* _What is required_:
Take the entries below and print only the lines from the one with "[button] (256, 73)" through the one with "علت بوق زدن دستگاه دی وی آر (271, 2437)", exactly as they stand, both ends included.
═════ Given records ═════
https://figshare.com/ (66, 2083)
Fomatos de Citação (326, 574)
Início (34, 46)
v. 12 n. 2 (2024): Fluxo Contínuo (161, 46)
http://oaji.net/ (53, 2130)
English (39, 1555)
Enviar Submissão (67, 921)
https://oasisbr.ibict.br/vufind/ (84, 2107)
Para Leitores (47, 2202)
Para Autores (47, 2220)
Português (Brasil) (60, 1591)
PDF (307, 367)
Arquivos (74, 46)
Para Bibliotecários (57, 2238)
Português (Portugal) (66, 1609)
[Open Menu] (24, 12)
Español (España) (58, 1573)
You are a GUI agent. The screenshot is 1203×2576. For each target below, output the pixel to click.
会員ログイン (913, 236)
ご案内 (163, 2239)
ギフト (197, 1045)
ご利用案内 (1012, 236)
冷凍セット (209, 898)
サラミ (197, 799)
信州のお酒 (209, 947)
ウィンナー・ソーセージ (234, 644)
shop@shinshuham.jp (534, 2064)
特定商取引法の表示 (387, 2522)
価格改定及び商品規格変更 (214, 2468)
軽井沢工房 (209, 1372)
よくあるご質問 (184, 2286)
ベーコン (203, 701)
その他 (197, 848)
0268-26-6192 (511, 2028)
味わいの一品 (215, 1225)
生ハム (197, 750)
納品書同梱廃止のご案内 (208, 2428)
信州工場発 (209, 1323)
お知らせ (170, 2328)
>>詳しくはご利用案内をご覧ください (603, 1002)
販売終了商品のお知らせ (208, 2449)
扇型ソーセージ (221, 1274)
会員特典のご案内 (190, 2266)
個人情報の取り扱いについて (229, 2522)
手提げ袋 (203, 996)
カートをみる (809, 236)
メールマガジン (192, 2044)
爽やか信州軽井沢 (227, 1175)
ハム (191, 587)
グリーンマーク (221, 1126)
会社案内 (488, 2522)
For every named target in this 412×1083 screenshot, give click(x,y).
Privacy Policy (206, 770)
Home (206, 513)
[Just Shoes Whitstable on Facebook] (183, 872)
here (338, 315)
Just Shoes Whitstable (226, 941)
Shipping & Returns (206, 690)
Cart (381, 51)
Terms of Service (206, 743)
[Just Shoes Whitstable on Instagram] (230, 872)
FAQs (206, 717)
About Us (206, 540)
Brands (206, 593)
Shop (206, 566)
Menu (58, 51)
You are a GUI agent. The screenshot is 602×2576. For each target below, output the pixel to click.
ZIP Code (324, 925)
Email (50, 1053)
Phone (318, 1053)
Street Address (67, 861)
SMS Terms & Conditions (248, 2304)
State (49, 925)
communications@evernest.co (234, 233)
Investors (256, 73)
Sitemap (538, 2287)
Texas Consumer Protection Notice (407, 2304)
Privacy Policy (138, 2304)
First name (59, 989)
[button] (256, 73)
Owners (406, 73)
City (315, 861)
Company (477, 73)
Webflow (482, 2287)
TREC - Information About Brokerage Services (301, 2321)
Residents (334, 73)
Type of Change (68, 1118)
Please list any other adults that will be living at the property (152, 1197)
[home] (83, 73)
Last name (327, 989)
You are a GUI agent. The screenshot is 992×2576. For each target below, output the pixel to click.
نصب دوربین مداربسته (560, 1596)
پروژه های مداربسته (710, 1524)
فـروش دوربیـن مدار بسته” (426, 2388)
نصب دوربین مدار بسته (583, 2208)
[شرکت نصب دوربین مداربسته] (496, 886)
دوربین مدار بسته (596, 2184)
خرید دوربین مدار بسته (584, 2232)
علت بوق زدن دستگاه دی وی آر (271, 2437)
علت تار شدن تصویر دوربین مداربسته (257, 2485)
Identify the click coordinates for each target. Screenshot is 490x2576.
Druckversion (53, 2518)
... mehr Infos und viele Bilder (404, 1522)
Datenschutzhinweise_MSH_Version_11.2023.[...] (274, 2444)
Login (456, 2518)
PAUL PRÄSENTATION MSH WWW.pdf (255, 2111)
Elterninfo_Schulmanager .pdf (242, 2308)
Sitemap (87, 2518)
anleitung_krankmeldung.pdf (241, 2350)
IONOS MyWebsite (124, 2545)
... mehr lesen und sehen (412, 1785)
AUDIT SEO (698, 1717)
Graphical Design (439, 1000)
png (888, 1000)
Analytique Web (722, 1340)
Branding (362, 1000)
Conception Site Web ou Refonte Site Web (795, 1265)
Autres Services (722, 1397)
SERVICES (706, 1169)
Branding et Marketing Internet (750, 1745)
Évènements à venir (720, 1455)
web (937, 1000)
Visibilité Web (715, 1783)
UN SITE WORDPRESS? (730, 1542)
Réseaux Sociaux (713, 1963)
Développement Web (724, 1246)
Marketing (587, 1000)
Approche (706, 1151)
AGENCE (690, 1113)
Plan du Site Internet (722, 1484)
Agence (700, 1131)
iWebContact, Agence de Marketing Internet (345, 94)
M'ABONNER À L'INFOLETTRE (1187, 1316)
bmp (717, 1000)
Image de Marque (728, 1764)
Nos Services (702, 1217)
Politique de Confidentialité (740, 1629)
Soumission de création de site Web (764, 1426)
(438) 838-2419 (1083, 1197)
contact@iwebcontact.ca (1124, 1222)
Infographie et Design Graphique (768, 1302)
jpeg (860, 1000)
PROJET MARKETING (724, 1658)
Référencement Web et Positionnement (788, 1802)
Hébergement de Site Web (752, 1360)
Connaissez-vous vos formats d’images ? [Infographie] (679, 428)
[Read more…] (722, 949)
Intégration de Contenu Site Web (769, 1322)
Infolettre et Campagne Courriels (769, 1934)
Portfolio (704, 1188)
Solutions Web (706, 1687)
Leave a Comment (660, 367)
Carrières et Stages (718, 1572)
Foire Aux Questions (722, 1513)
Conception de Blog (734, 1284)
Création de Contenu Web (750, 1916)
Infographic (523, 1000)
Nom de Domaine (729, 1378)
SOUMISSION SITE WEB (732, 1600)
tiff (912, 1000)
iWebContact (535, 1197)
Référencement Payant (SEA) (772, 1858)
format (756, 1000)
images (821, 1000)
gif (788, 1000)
═════
* _Result of this exercise_:
[button] (256, 73)
Owners (406, 73)
City (315, 861)
Company (477, 73)
Webflow (482, 2287)
TREC - Information About Brokerage Services (301, 2321)
Residents (334, 73)
Type of Change (68, 1118)
Please list any other adults that will be living at the property (152, 1197)
[home] (83, 73)
Last name (327, 989)
You are a GUI agent. The screenshot is 992×2576. For each target below, output the pixel to click.
نصب دوربین مداربسته (560, 1596)
پروژه های مداربسته (710, 1524)
فـروش دوربیـن مدار بسته” (426, 2388)
نصب دوربین مدار بسته (583, 2208)
[شرکت نصب دوربین مداربسته] (496, 886)
دوربین مدار بسته (596, 2184)
خرید دوربین مدار بسته (584, 2232)
علت بوق زدن دستگاه دی وی آر (271, 2437)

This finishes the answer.